Online Sharing With StumbleUpon and Gmail Is Outpacing Facebook - shawndumas
http://www.theatlantic.com/technology/archive/2010/12/online-sharing-with-stumbleupon-and-gmail-is-outpacing-facebook/68695/
======
zalew
If I was to judge by my habits, this stats can be really broken. The only
option I use AddThis for is sharing by email. In stats it'd be that I share by
email 90% of the time, while I use 'share on facebook' buttons all day long,
and AddThis I got installed only to save clicks when sharing with people who
are not on fb.

------
jawee
Could it be that websites like del.icio.us and StumbleUpon _generally_ have
better sharing methods already than e-mail, which is not as quick of a method?
Sites that are dedicated to sharing generally have bookmarklets, browser
toolbars, and other programs to make it easier, whereas e-mail is something
that it may be easier to do with AddThis.

------
presty
the trend I've been seeing (very limited view) is people creating a tumblr and
sharing stuff through there.

i guess there's an opportunity to attack facebook around here.

people who create tumblr blogs usually are not only following people who they
know, but mostly people they don't know. since tumblr is not social network in
the sense that you don't have to give them your private info, there's not much
of a privacy issue. you can follow random people and get followed back by
randoms (but not necessarily) you can also share all kinds of stuff you
probably don't want on your facebook.

plus it's customizable with themes.

i guess it's myspace gone right? or maybe twitter/friendfeed for non-techies?

→ Exercise goal
Reproduce the part of the thread on online sharing between "people who create" and "twitter/friendfeed for non-techies?", inclusive.

→ Record extracts
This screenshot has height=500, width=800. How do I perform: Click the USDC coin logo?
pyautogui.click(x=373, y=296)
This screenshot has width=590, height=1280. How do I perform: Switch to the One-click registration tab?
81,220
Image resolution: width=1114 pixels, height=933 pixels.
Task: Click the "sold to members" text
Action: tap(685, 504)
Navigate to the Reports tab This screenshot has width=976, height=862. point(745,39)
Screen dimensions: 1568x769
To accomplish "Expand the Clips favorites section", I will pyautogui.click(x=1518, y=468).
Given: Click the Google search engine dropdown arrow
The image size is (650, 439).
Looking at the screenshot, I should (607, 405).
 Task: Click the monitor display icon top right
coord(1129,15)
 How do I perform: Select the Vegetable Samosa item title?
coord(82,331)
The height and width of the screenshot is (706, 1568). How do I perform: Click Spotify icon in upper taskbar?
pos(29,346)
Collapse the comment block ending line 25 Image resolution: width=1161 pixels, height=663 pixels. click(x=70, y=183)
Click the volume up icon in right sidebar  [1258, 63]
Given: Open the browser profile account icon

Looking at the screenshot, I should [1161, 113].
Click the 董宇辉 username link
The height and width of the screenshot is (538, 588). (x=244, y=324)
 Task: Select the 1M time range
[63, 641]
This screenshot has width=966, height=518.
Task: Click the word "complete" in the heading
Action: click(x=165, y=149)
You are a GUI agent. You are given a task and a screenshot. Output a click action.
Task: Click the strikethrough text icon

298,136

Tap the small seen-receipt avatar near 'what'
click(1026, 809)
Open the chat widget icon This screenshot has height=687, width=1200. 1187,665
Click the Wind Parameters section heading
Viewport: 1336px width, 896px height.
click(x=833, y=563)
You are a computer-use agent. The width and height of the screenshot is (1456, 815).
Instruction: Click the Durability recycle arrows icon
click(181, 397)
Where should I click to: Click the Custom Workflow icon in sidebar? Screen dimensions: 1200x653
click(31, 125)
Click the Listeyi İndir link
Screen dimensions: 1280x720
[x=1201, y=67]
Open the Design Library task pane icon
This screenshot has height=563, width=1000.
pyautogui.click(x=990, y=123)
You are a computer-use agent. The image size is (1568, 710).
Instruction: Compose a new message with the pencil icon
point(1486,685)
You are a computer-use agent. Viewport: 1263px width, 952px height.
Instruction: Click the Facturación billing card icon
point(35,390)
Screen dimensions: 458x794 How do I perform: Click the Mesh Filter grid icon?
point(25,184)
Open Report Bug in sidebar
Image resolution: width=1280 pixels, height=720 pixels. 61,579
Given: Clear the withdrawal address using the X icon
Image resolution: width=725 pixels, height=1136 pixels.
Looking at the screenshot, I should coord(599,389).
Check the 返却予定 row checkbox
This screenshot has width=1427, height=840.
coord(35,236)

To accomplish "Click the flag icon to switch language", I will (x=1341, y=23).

→ Task result
people who create tumblr blogs usually are not only following people who they
know, but mostly people they don't know. since tumblr is not social network in
the sense that you don't have to give them your private info, there's not much
of a privacy issue. you can follow random people and get followed back by
randoms (but not necessarily) you can also share all kinds of stuff you
probably don't want on your facebook.

plus it's customizable with themes.

i guess it's myspace gone right? or maybe twitter/friendfeed for non-techies?